Chapter 416: Hungry Stone

Name:Mark of the Fool Author:
"Hold on, slow down for a couple of heartbeats!" Gwyllain cried, waving his basket of honeyed acorns about like he was fending off a swarm of enraged bees.

The blue caps—each crackling and flaring with blinding blue light, raced around Gwyllain, yapping like excitable fox kits.

"You're all hard enough to understand when you're not screeching over each other!" the asrai cried. "Come on, then, will one of you calm down and tell me what's got you all excited?"

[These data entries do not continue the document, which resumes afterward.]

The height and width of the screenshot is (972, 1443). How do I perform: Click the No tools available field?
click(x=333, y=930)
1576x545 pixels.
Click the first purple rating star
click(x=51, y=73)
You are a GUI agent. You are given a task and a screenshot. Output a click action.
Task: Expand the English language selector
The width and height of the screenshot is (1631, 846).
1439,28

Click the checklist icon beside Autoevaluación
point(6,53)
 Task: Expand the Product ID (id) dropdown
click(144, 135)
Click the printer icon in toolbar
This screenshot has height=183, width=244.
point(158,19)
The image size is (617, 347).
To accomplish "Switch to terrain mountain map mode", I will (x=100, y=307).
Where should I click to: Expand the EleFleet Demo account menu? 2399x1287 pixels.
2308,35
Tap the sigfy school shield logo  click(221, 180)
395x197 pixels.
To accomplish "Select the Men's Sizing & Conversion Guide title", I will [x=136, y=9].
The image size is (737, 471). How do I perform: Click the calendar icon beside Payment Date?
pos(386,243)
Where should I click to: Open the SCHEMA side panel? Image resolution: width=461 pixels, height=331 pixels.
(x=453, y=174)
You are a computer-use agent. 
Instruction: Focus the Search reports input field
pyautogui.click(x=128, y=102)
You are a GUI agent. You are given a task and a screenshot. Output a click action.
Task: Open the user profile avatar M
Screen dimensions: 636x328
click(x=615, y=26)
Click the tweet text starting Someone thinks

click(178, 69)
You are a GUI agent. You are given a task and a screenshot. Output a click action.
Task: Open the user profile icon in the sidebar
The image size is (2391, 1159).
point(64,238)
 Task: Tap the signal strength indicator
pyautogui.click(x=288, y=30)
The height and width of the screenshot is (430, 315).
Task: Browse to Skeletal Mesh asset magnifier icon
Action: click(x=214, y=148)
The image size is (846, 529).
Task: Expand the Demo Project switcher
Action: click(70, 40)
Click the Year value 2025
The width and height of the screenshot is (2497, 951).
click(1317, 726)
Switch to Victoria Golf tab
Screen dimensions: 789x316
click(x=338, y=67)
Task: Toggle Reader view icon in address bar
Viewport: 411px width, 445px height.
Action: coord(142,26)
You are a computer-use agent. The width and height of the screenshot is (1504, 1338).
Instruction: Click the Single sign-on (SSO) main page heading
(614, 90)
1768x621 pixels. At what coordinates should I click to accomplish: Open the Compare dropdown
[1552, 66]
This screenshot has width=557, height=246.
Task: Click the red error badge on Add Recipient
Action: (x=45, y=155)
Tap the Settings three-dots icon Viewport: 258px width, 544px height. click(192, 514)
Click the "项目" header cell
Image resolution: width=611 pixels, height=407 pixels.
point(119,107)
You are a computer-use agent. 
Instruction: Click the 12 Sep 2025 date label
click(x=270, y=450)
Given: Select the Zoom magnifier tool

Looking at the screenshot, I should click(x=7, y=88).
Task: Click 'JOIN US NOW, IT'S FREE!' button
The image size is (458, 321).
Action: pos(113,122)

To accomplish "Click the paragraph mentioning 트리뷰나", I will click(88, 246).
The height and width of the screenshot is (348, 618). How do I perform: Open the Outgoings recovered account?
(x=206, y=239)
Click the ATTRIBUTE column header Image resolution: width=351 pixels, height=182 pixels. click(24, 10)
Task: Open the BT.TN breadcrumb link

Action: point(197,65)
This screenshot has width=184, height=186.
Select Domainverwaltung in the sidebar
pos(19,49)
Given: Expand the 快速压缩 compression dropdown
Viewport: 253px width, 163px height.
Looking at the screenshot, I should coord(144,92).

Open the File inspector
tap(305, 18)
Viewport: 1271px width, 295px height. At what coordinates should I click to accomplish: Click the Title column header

It took some coaxing, but at last a tiny blue fae began to calm, floating in front of the larger fae and telling him their story.

"Right, right, so there was some sort of..." He paused. "Monster, you said? One that opened the side of your cave? Must've been a strong monster—No wait, you mean there was some kind of mana moving the rock?" Gwyllain scratched his chin. "I know there's a bunch of mortal wizards above you. Maybe they're mucking around with some kind of magi—oh? It wasn't them? What'd the creature look like then? Uhuh. Uhuh."

He tried to imagine what they were describing. "Big mouth full of needles...skin that looked like a bunch of scabs put together with sticky sap. Or like dried tree bark...right...and big claw—Wait."

His blood instantly turned cold. "Was it...about as tall as a human, but it moved fast?"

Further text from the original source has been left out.